Red Sox Bet Below Slot Pays Off Fast on Draft Day Steal

By Vinnie the Gooch·2 min read
Red Sox Bet Below Slot Pays Off Fast on Draft Day Steal

Boston's surprise 20th overall pick just signed for way under slot, and the savings could reshape their entire draft class.

The Red Sox raised eyebrows when they took Jake Schaffner 20th overall out of North Carolina, a name that wasn't exactly circled on most public draft boards. He reportedly sat around No. 75 on MLB Pipeline's rankings, which made the pick feel like a reach in the moment. Boston clearly saw something different. Now the follow-through explains the strategy: sign the guy well under slot and use the extra cash to load up everywhere else on the board.

Jim Callis broke the signing bonus numbers and the scouting profile that made Schaffner Boston's guy.

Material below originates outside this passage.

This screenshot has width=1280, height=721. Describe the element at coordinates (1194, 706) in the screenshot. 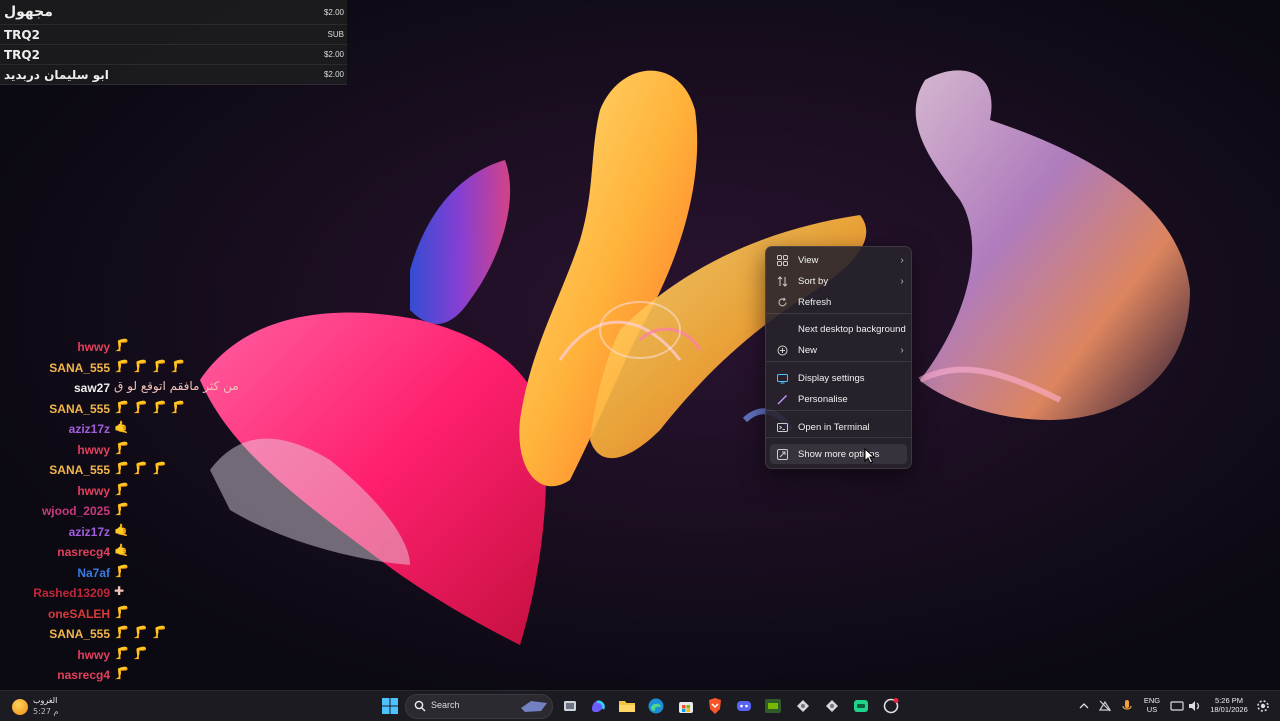

I see `volume-icon` at that location.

Jim Callis: Surprise 1st-rder Jake Schaffner signs w/@RedSox for $2 million (slot 20 value = $4,373,900). @DiamondHeels SS, elite co
via @jimcallisMLB

Per Jim Callis, Schaffner signed for $2 million against a $4,373,900 slot value for the 20th pick. That's a savings north of $2.3 million that Boston can now spread across its remaining draft picks, a classic under-slot maneuver that teams use to overpay later-round guys who'd otherwise go to college instead of signing.

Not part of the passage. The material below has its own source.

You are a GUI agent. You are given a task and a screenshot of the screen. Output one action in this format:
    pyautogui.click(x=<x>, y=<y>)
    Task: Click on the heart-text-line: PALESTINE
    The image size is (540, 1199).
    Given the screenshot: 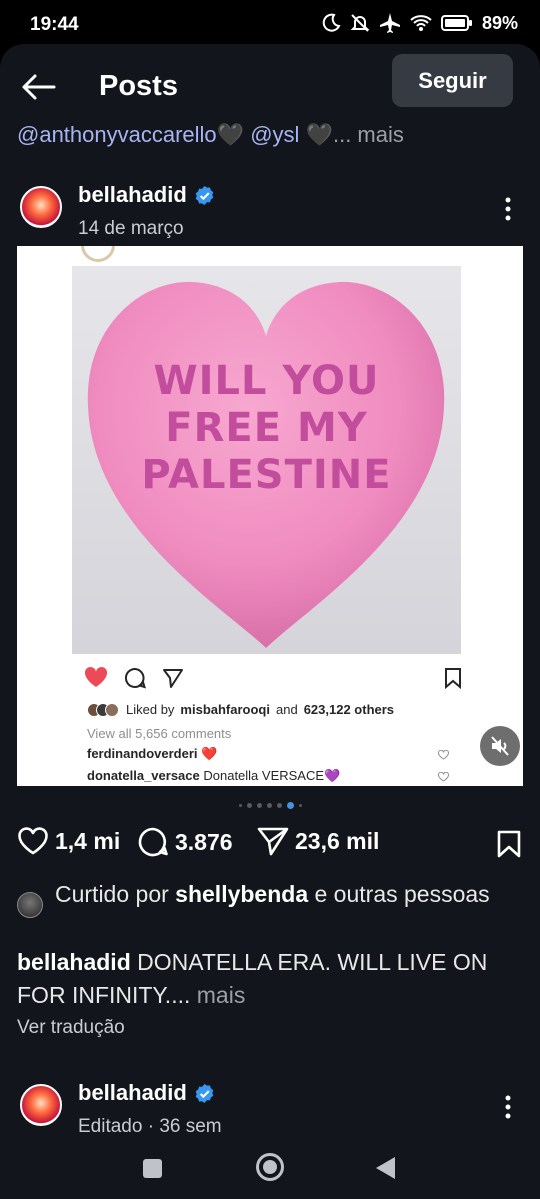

The player himself is the interesting part. Schaffner put together a ridiculous one-year run at UNC, slashing .356/.467/.552 with 19 doubles, 6 homers, 50 RBIs and 26 stolen bases in 29 attempts over 68 games. He also led all of Division I with 13 triples, which tells you everything about the plus-plus speed Callis flagged in his report. Add in a reliable shortstop glove and you've got a profile scouts love even if the draft models didn't fully buy in before the season.

Boston's front office has leaned into this exact type of value play for its whole draft class, betting that Schaffner's contact skills and speed give him a safer floor than typical first-round arms or raw power bats, with real upside if the Red Sox can help him tap into more thump. A hit-first, run-and-field shortstop is also just a good match for Fenway's gaps and the Green Monster geometry.

The real payoff of this deal won't show up until Boston's later picks start signing. Under-slot bonuses at the top of a draft class are basically fuel for over-slot deals lower down, letting a team scoop up talent that slipped for signability reasons. If the Red Sox turn that $2.3 million in savings into a couple of extra prospects who wouldn't have signed otherwise, this pick looks even smarter in hindsight than it does today.